YOUR GOAL – Reproduce every line between the lines holding "You are a computer-use" and "Tap the 27K", inclusive, requests included, and scale each coordinate in the answers by 1.3, rounding to whole numbers with halves going up. Give only those lines.

DATA SECTION –
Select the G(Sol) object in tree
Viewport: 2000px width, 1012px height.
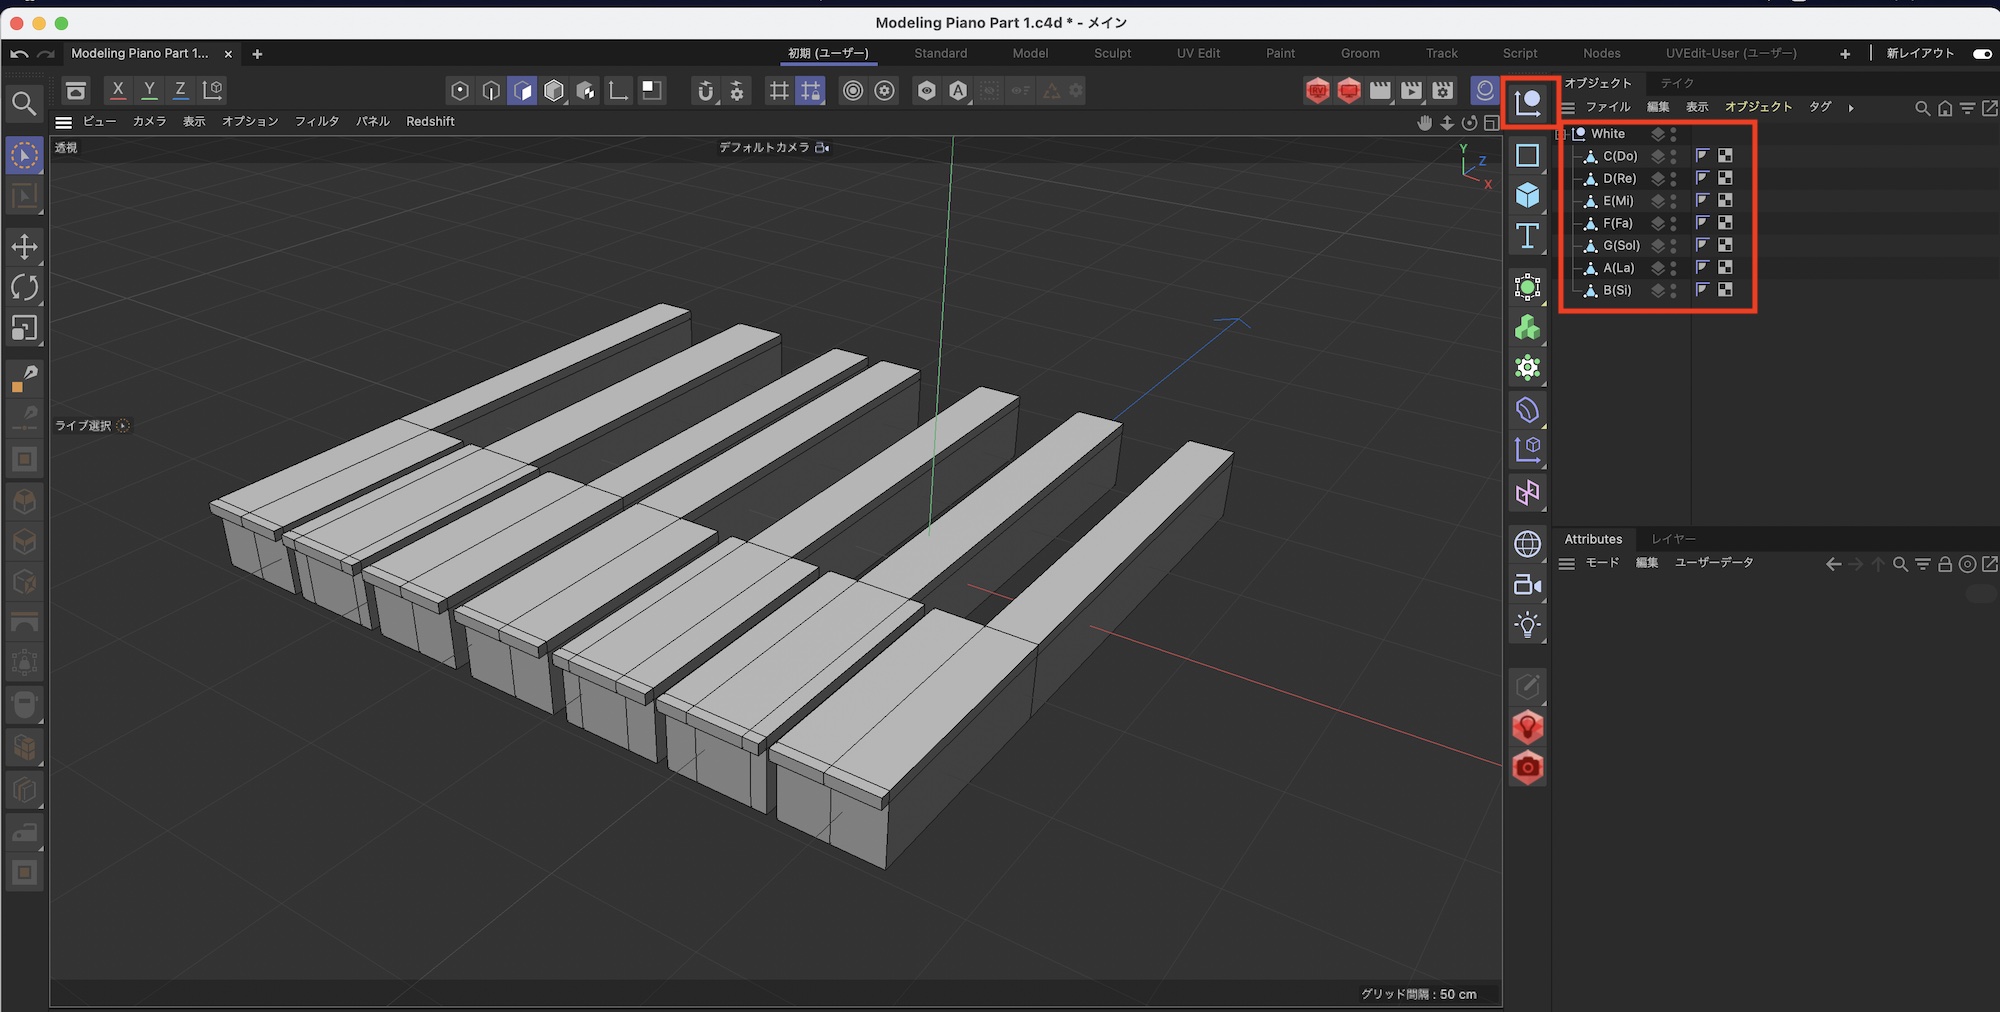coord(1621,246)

---

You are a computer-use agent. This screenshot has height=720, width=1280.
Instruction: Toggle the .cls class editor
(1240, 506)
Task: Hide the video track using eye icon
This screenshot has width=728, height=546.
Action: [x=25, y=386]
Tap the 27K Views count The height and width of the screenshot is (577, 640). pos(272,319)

FULL ANSWER –
You are a computer-use agent. This screenshot has height=720, width=1280.
Instruction: Toggle the .cls class editor
(1612, 658)
Task: Hide the video track using eye icon
This screenshot has width=728, height=546.
Action: [x=33, y=502]
Tap the 27K Views count The height and width of the screenshot is (577, 640). pos(354,415)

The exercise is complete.